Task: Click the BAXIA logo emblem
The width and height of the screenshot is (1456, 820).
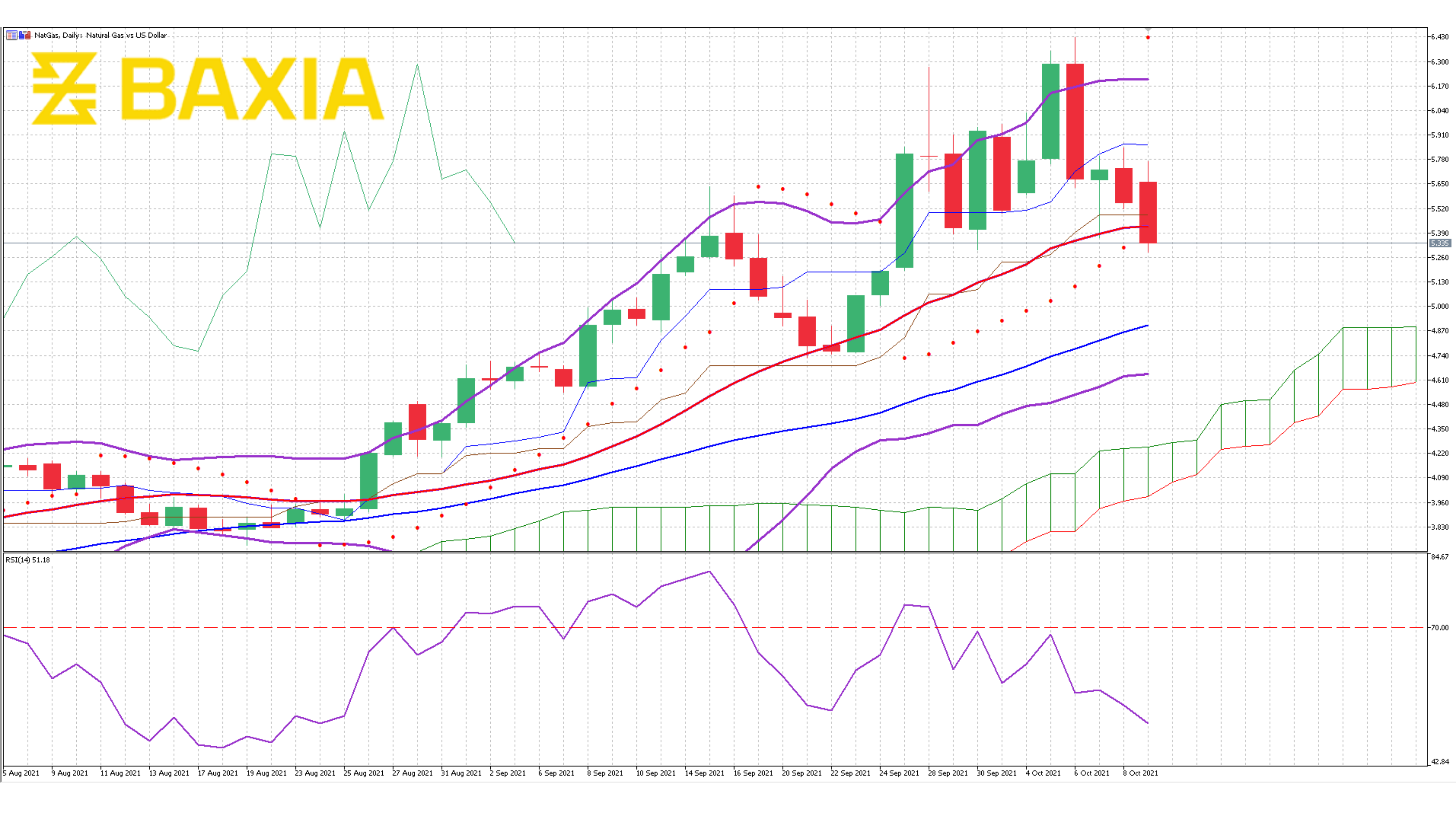Action: pos(64,88)
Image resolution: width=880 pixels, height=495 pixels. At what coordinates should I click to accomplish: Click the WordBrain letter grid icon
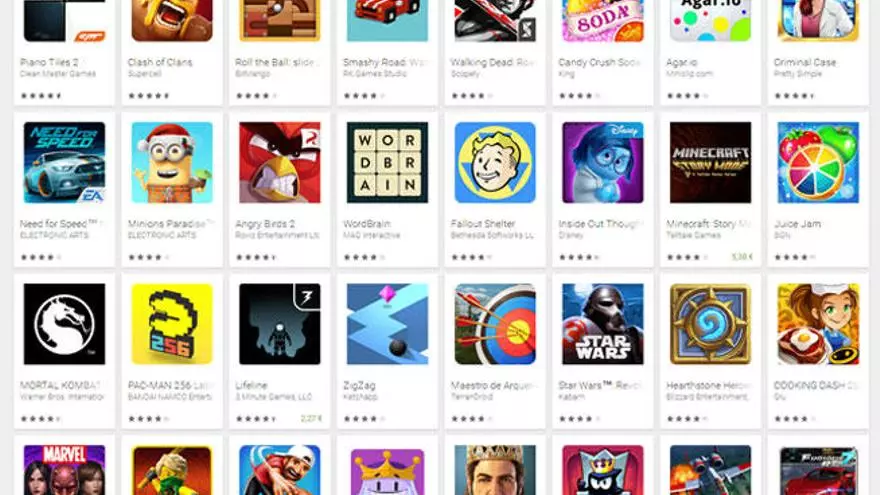[x=387, y=162]
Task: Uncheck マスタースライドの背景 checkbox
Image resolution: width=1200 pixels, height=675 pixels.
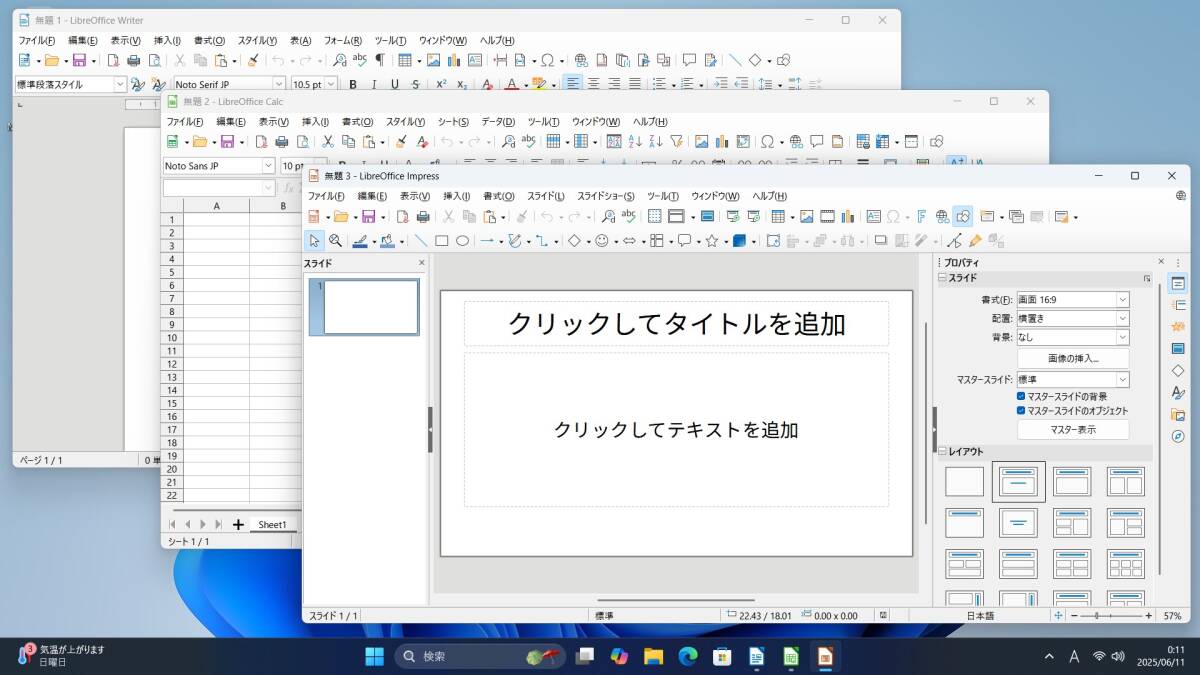Action: point(1021,397)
++++++++++
SHORT PROBLEM >> Reproduce word for word the lines of the listing, starting with the line that contains "Task: Uncheck マスタースライドの背景 checkbox" and going on through the end of the listing, both ends included. Leave the pictures out of your answer.

SOLVED PROBLEM >>
Task: Uncheck マスタースライドの背景 checkbox
Image resolution: width=1200 pixels, height=675 pixels.
Action: point(1021,397)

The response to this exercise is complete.